Al Fayed gets bronzed off by forgeries

The antiques dealer that Al Fayed wants to sue over fake candelabra is seeking to have the claim struck out, reports Roger Pearson

Harrods boss Mohammed Al Fayed is waiting to hear whether he can continue with a High Court claim over four pairs of gilded bronze candelabra that he bought but which turned out to be fakes.

The Court of Appeal is to give judgment on moves by antiques dealer Emanouel Naghi, who Al Fayed is seeking to sue, to have the claim struck out on the basis that the case has been hanging over him for so long it now represents an abuse of the power of the courts.

The claim centres on candelabra which were purchased for about £75,000 a pair in the belief they were antiques. Al Fayed claims that far from being 19th century works of art, the candelabra were in fact forgeries made in Italy in the 1980s.
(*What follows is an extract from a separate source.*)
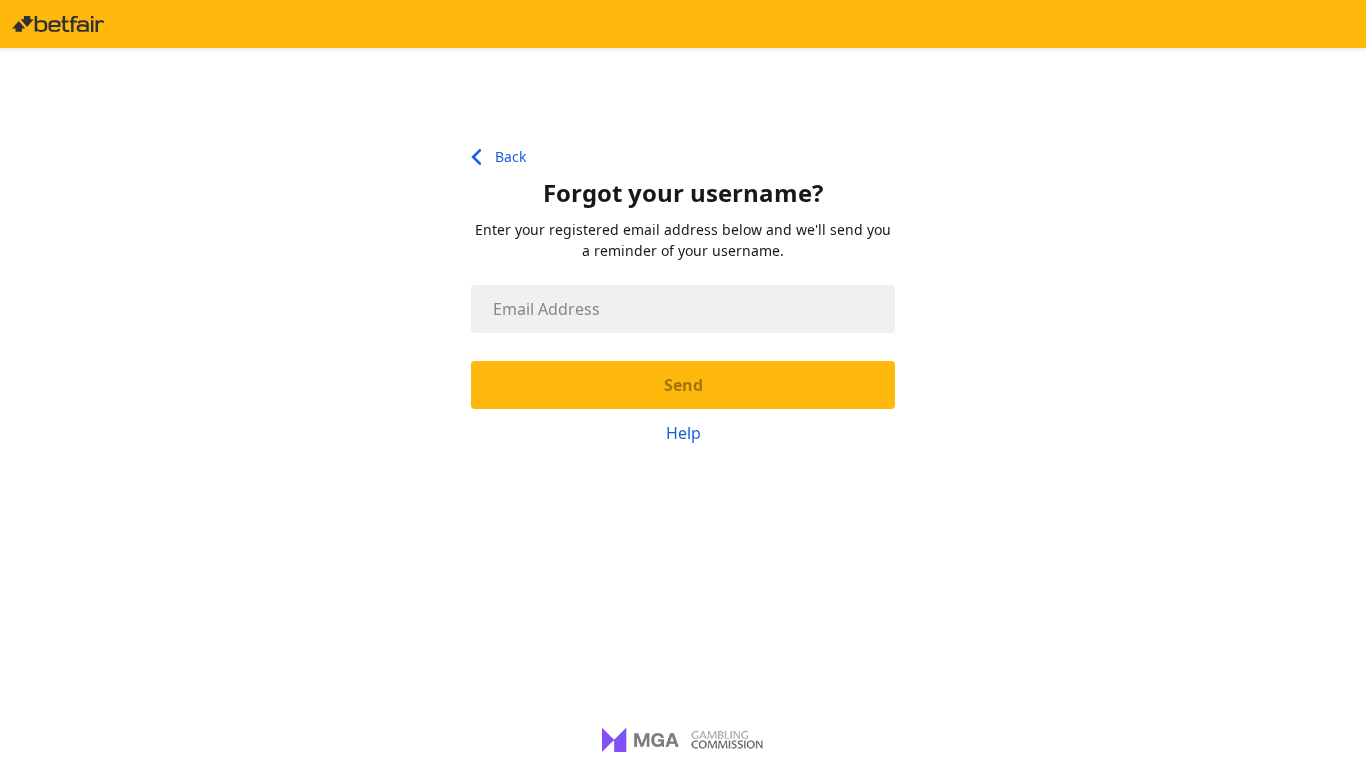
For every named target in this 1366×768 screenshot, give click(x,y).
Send (683, 385)
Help (683, 433)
The Italian said to have forged the candelabra has since disappeared and, as such, is unlikely to be available to give evidence if the case go on.

Naghi, who traded as Eman-ouel Antiques until 1994, was arrested by police in 1991 after Al Fayed complained about the purchase, but police did not press charges.

However, Al Fayed has gone ahead with a civil damages claim alleging Naghi was negligent in stating that the candelabra were 19th century pieces.

He claims he realised they were forgeries when he attempted to sell two of the pairs at Harrods and his antique and fine art manager became suspicious about their age. He still owns three of the pairs though a fourth was sold to a buyer in Hong Kong before the row over their origins developed.

Stephen Nathan QC for Naghi argued that the claim against Naghi should be struck out: "My client has had an allegation of fraud hanging over him for six years and this is an abuse of the process of the courts. We are dealing with a case which is stale."